Exercise data:
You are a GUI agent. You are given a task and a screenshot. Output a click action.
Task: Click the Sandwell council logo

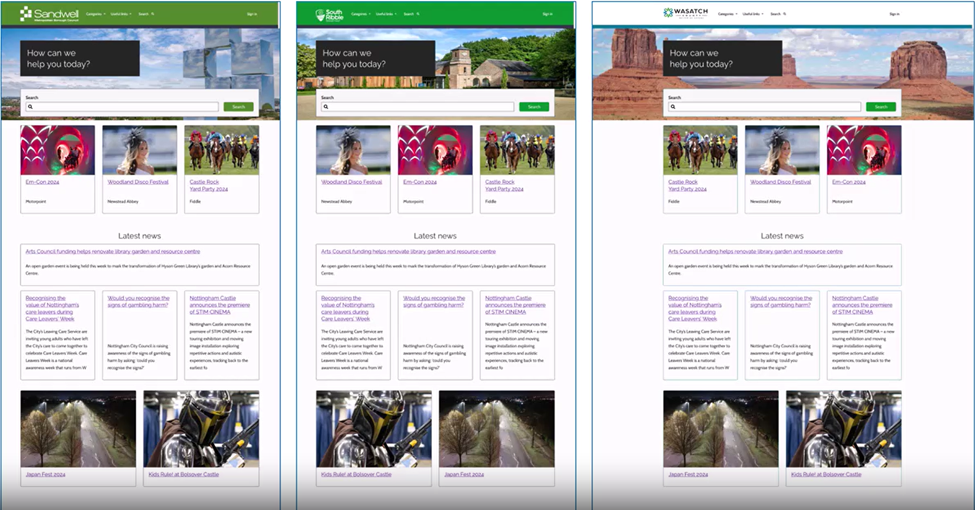[x=49, y=14]
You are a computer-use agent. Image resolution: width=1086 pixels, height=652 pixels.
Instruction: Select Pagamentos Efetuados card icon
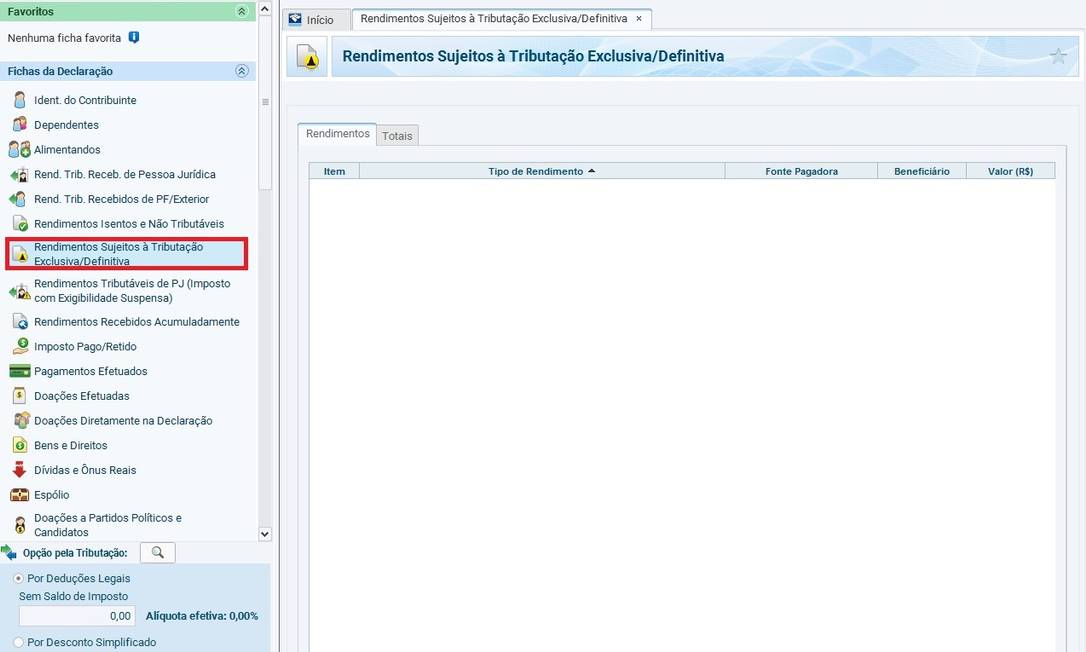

Direction: How many lines in the rows above contain the string "agent", counting case? Give only the number.

Final answer: 2